* Instructions for the task
Please format everything from the start of the records down to the line containing "center [1881, 36]." as a numbered list, leaving out blank lines.

* Records to process

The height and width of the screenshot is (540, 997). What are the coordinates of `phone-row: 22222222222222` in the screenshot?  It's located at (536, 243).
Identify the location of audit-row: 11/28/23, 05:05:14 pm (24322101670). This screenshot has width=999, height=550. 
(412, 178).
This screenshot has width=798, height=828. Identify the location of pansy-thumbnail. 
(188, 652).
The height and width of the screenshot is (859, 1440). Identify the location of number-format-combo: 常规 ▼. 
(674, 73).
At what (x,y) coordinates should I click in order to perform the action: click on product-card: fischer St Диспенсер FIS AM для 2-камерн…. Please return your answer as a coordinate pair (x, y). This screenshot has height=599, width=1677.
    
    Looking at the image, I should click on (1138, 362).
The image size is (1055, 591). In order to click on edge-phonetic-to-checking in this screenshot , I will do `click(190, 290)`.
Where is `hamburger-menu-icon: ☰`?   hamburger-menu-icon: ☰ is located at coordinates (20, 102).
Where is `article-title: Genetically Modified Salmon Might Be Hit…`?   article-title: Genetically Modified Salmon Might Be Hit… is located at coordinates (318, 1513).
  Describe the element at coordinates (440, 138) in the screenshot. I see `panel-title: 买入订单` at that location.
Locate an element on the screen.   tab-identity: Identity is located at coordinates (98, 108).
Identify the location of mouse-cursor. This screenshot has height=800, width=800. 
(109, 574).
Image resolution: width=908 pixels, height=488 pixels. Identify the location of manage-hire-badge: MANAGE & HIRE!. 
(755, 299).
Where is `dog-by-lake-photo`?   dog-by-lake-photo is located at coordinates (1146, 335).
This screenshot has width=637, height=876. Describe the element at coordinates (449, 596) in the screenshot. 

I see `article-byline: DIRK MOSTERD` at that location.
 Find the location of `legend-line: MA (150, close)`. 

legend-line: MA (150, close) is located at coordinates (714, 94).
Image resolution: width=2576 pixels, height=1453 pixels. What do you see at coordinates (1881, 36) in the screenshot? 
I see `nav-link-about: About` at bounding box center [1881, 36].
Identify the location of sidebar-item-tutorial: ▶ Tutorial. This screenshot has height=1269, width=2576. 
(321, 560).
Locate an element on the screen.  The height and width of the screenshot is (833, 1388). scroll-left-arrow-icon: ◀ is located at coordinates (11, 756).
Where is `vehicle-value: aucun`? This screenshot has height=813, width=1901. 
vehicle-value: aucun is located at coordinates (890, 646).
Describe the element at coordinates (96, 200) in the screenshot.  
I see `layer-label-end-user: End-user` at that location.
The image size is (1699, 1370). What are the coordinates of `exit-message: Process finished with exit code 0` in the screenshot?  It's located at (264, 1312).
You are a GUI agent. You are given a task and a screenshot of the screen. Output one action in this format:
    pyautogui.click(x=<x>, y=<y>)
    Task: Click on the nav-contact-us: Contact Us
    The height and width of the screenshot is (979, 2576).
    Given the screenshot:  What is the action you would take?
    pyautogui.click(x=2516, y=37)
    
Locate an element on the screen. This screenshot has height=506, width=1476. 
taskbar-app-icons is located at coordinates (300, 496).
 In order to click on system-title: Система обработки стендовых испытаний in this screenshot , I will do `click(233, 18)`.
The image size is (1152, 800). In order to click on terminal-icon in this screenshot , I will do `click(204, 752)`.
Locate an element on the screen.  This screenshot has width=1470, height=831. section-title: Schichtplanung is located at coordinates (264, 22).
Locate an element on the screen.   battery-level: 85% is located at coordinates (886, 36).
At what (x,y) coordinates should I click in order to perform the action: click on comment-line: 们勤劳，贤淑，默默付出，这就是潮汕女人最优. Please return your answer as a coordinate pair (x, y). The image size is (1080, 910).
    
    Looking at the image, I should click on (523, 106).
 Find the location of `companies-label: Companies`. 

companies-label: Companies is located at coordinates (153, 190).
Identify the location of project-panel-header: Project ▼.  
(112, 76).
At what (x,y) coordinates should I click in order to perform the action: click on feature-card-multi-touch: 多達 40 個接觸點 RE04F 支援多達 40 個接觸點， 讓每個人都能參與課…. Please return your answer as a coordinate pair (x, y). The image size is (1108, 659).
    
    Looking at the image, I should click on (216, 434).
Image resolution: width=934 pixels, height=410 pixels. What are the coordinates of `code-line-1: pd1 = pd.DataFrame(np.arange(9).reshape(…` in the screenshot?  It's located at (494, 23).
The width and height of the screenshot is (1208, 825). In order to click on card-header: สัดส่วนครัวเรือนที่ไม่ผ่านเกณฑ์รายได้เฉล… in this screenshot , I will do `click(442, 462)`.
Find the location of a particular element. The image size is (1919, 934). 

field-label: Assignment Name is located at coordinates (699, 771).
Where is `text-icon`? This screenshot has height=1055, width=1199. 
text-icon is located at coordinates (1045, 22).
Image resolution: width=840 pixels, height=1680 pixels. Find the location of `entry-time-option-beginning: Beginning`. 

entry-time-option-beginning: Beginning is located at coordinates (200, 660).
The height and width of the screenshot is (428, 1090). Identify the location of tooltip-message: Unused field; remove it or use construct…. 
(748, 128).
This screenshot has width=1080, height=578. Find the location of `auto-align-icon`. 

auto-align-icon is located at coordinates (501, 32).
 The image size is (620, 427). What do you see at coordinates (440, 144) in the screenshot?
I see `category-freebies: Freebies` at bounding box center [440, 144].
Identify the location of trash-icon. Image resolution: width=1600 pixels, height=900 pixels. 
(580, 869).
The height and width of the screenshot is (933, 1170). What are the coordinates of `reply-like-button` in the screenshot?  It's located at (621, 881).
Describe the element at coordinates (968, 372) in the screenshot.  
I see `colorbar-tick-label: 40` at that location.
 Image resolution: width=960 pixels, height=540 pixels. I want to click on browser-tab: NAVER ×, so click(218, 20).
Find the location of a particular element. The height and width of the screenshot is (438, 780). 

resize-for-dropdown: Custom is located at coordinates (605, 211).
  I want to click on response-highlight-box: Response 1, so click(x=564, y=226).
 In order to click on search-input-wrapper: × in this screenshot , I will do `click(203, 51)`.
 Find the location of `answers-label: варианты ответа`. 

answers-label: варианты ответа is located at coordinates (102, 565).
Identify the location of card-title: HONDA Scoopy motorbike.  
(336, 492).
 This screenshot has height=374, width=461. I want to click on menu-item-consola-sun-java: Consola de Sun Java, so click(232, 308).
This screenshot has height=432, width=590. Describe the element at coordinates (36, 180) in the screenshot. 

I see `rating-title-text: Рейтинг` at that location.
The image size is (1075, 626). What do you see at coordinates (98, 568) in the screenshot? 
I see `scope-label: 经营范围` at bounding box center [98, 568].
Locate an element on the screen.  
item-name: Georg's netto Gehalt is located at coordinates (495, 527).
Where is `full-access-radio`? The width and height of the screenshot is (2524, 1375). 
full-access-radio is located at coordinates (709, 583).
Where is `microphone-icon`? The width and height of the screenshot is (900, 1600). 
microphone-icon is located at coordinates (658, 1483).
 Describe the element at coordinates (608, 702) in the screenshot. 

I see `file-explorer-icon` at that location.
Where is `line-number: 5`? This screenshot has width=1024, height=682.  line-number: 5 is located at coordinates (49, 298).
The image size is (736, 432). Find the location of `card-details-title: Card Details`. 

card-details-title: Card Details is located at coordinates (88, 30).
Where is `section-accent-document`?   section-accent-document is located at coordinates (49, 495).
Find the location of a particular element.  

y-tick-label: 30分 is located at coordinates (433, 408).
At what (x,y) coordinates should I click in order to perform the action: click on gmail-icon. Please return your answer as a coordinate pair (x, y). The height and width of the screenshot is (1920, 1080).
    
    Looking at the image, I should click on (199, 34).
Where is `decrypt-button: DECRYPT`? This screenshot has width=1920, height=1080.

* Written response
1. The height and width of the screenshot is (540, 997). What are the coordinates of `phone-row: 22222222222222` in the screenshot?  It's located at (536, 243).
2. Identify the location of audit-row: 11/28/23, 05:05:14 pm (24322101670). This screenshot has width=999, height=550. 
3. (412, 178).
4. This screenshot has width=798, height=828. Identify the location of pansy-thumbnail. 
5. (188, 652).
6. The height and width of the screenshot is (859, 1440). Identify the location of number-format-combo: 常规 ▼. 
7. (674, 73).
8. At what (x,y) coordinates should I click in order to perform the action: click on product-card: fischer St Диспенсер FIS AM для 2-камерн…. Please return your answer as a coordinate pair (x, y). This screenshot has height=599, width=1677.
9.     Looking at the image, I should click on (1138, 362).
10. The image size is (1055, 591). In order to click on edge-phonetic-to-checking in this screenshot , I will do `click(190, 290)`.
11. Where is `hamburger-menu-icon: ☰`?   hamburger-menu-icon: ☰ is located at coordinates (20, 102).
12. Where is `article-title: Genetically Modified Salmon Might Be Hit…`?   article-title: Genetically Modified Salmon Might Be Hit… is located at coordinates (318, 1513).
13.   Describe the element at coordinates (440, 138) in the screenshot. I see `panel-title: 买入订单` at that location.
14. Locate an element on the screen.   tab-identity: Identity is located at coordinates (98, 108).
15. Identify the location of mouse-cursor. This screenshot has height=800, width=800. 
16. (109, 574).
17. Image resolution: width=908 pixels, height=488 pixels. Identify the location of manage-hire-badge: MANAGE & HIRE!. 
18. (755, 299).
19. Where is `dog-by-lake-photo`?   dog-by-lake-photo is located at coordinates (1146, 335).
20. This screenshot has width=637, height=876. Describe the element at coordinates (449, 596) in the screenshot. 
21. I see `article-byline: DIRK MOSTERD` at that location.
22.  Find the location of `legend-line: MA (150, close)`. 
23. legend-line: MA (150, close) is located at coordinates (714, 94).
24. Image resolution: width=2576 pixels, height=1453 pixels. What do you see at coordinates (1881, 36) in the screenshot? 
25. I see `nav-link-about: About` at bounding box center [1881, 36].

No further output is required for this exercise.